What emerged from the evening was a picture of an industry recognizing both its established players and its new voices. The Power of the Dog's dominance suggested that critics valued psychological complexity and formal precision. Succession's sweep indicated that prestige television had fully arrived as a serious artistic medium. And the recognition of Squid Game and Drive My Car signaled that the boundaries of what counted as major entertainment had expanded—that a Korean thriller and a Japanese drama could stand alongside American productions as works of genuine artistic consequence. The night was, in its way, a referendum on what the industry believed mattered most.
Notable Quotes
The ceremony honored both established players and new voices, recognizing that the boundaries of what counts as major entertainment had expanded.— The awards as a whole
The Hearth Conversation Another angle on the story
Why did The Power of the Dog win so decisively? What was it about that film that made critics align around it?
It's a film about surfaces and what lies beneath them—a western that's really a psychological study. Campion's direction is precise, controlled. The cinematography is stunning but never showy. Critics tend to reward that kind of restraint, especially when it's paired with real emotional depth.

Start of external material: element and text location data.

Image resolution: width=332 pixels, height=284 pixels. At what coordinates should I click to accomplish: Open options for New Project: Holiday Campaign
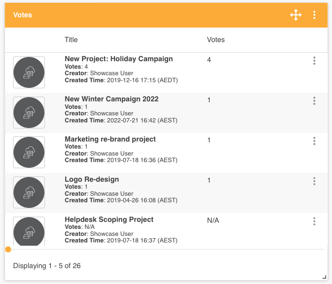314,61
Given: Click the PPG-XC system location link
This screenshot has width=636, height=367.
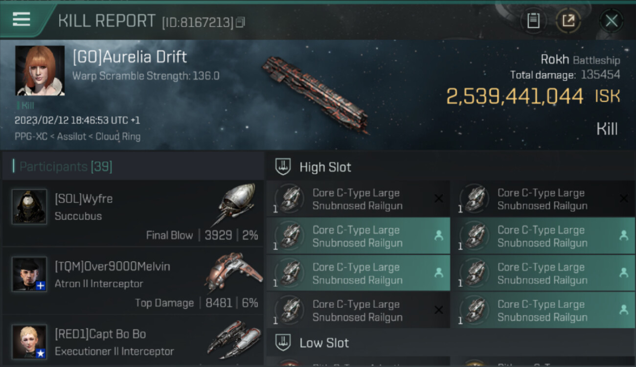Looking at the screenshot, I should 31,137.
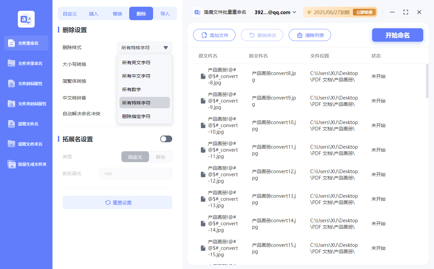Click the 新拓展名 CSV input field
This screenshot has height=269, width=434.
(x=136, y=174)
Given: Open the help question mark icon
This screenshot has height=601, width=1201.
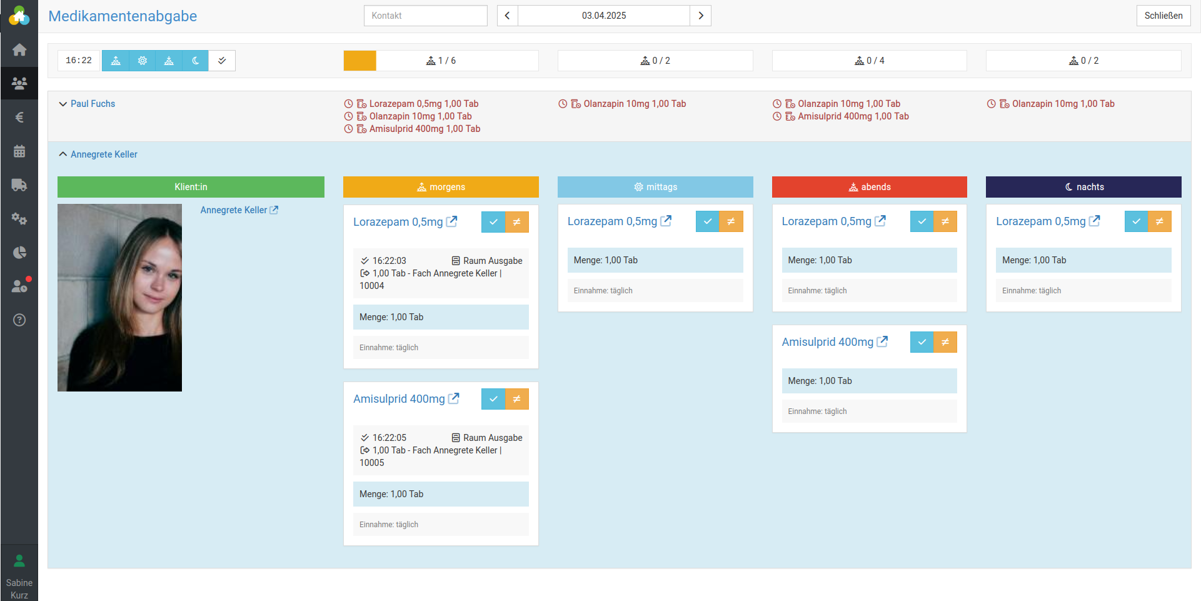Looking at the screenshot, I should click(x=19, y=320).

And on television, Succession swept the drama categories while Ted Lasso won comedy. Those are almost opposite shows—one's cynical, one's optimistic.
That's exactly right. It suggests critics weren't looking for a single vision of what television should be. They were saying both things matter: the sharp, ruthless examination of power in Succession and the earnest belief in human goodness in Ted Lasso. Room for both.
What strikes you about Squid Game winning Best Foreign Language Series?
A year or two earlier, that wouldn't have happened. A Korean thriller would have been seen as niche, interesting but not central. Now it's winning major awards at a major ceremony. That's a real shift in what counts as mainstream.
Did any of the wins feel surprising to you?
Lee Jung-Jae winning for Squid Game was significant—he's a veteran actor, but Western audiences didn't know him. That award was saying something about who gets to be seen as a major talent. And Kieran Culkin for Succession—he'd been in Home Alone as a kid, then disappeared. To come back and win at this level, that's a real career resurrection.
The technical awards went heavily to Dune. What does that say?
Dune is a massive, ambitious film. It won for visual effects, production design, score. Critics were rewarding ambition on that scale—the attempt to make something genuinely epic. But it didn't win Best Picture. So there's a distinction being made: technical achievement is one thing, but the best film of the year was something more intimate.